Vitamin D Intoxication in CF Due to Pharmacy Preparation Errors, Study Finds

Vitamin D intoxication may occur in people with cystic fibrosis (CF) due to accidental errors made by pharmacists in preparing prescriptions, a study has found.

Indeed, some 13 patients in the study were taking a dose of vitamin D that was nearly 70 times higher than the prescribed one, according to researchers.

The study, “Vitamin D intoxication in patients with cystic fibrosis: report of a single-center cohort,” by researchers from Belgium, was published in the journal Scientific Reports.

Many patients with CF have exocrine pancreatic insufficiency, in which the pancreas is unable to release digestive enzymes to break down food in the intestines. This condition results in low levels of nutrients, including vitamins such as D. Vitamin D plays a key role in forming and maintaining healthy bones and teeth, and low levels contribute to osteoporosis, in which bones become fragile and are more likely to break.

To get enough vitamin D, patients with CF are often prescribed a supplement. The problem arises when they take too much of a vitamin D supplement.

Vitamin D toxicity occurs when 25-hydroxyvitamin D (25(OH)D) — the major form of vitamin D in the blood — reaches a level that exceeds 150 nanograms per milliliter (ng/mL) of blood serum. The main symptoms of vitamin D toxicity result from a buildup of calcium in the blood, or hypercalcemia, which can lead to problems in the bones, soft tissues, heart, and kidneys.

“Although patients with cystic fibrosis are potentially at increased risk for this intoxication as prescription of vitamin D preparations is a common practice in this population, the frequency of such events is currently unknown,” the researchers wrote.

To address this knowledge gap, the scientists looked back at the medical histories, from 2009 to 2019, of 244 patients with CF.

“This is, to the best of our knowledge, the first study evaluating the prevalence of vitamin D toxicity in a real-life cystic fibrosis population,” the investigators wrote.

In the study, the team set the threshold of vitamin D toxicity at 140 ng/mL, which was the limit of the test used for quantification.

The results showed that 13 patients (5%) had a level of 25(OH)D in the blood serum, which met the criteria for vitamin D toxicity (a median 185.5 ng/mL in those with exact dose available).

Those with excessive 25(OH)D levels were more likely to have two copies of F508del mutation in the CFTR gene — the most common disease-causing mutation in people with CF — to have exocrine pancreatic insufficiency, and to be treated with a compounded multivitamin (A, D, E, and K) preparation. Compounding involves the combination of two or more ingredients to create a magistral preparation tailored to the needs of an individual patient.

Of the 13 patients, two (15.3%) developed clinical symptoms of vitamin D toxicity in the form of polydipsia or excessive thirst, vomiting, and polyuria, which refers to the production of excessive urine. They also had severe hypercalcemia, hypercalciuria — too much calcium in urine — acute kidney injury, and changes in heart function, as measured by an electrocardiogram.

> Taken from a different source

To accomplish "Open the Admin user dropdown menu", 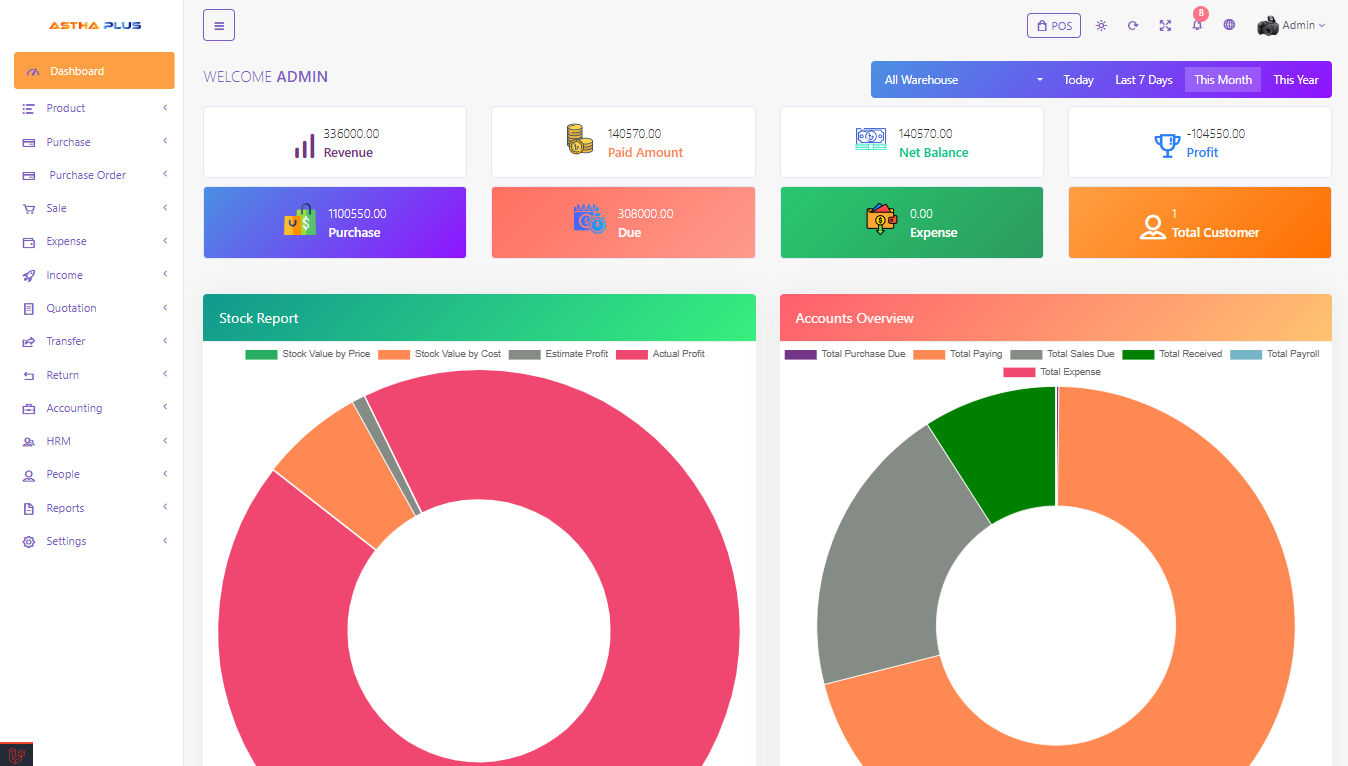I will coord(1292,26).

After vitamin D supplements were stopped, the patients’ calcium levels rapidly returned to normal, and the other symptoms stopped.

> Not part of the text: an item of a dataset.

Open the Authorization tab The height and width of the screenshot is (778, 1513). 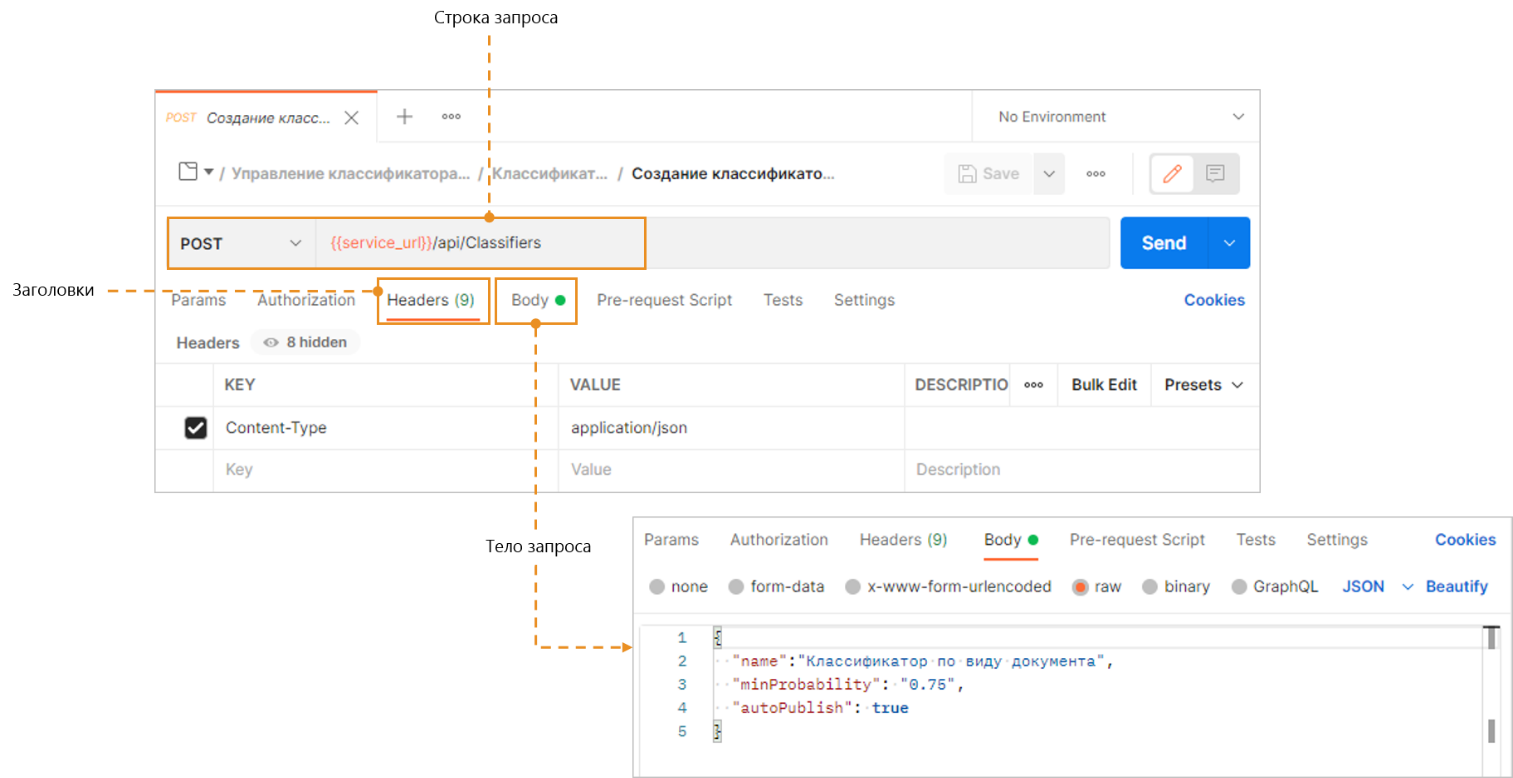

In checking the amount of vitamin D in compounded prescriptions, the researchers found that patients were taking a dose that was a median 69 times higher than the prescribed one.

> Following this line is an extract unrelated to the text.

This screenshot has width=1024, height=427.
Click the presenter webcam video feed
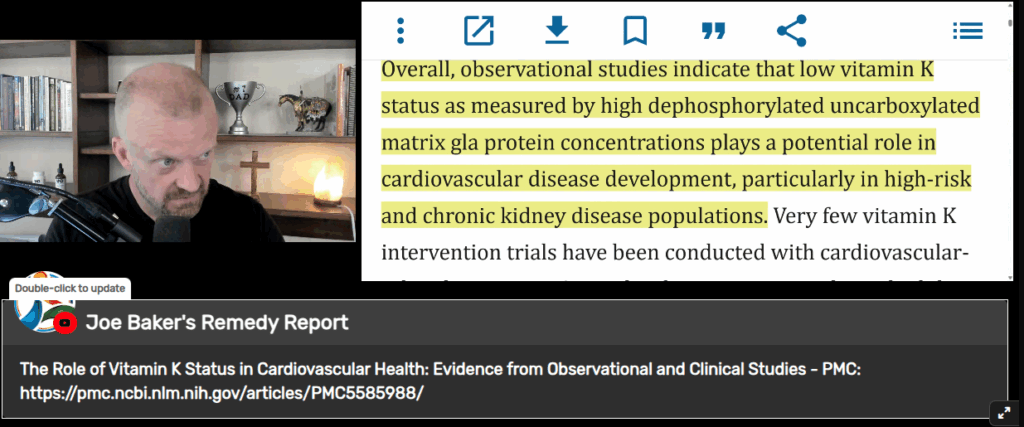coord(178,141)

In at least eight patients, the main cause of excessive 25(OH)D levels was an error in the preparation of the compounded multivitamin pills. Identified errors were in the processes of trituration or grinding, and dose calculation.

“Our study revealed an elevated number of cases of vitamin D overdosing and toxicity in this at-risk population secondary to dosing errors in magistral preparations,” the researchers wrote.

However, “reports on toxicity are scarce even in patients receiving elevated doses and, similarly to the general population, toxic levels should result from the prolonged use of inadequately dosed supplements,” they added. “Clinical complications remain a rare event.”

The team said that to prevent further dosing mistakes, each pharmacy was informed of the error, and reminded about national guidelines for preparing magistral medications.

Notably, in Belgium, where this study was conducted, “commercial [fat-soluble] multivitamins have since [the study] been approved for reimbursement by our social security system, probably preventing future accidental intoxications,” the scientists concluded.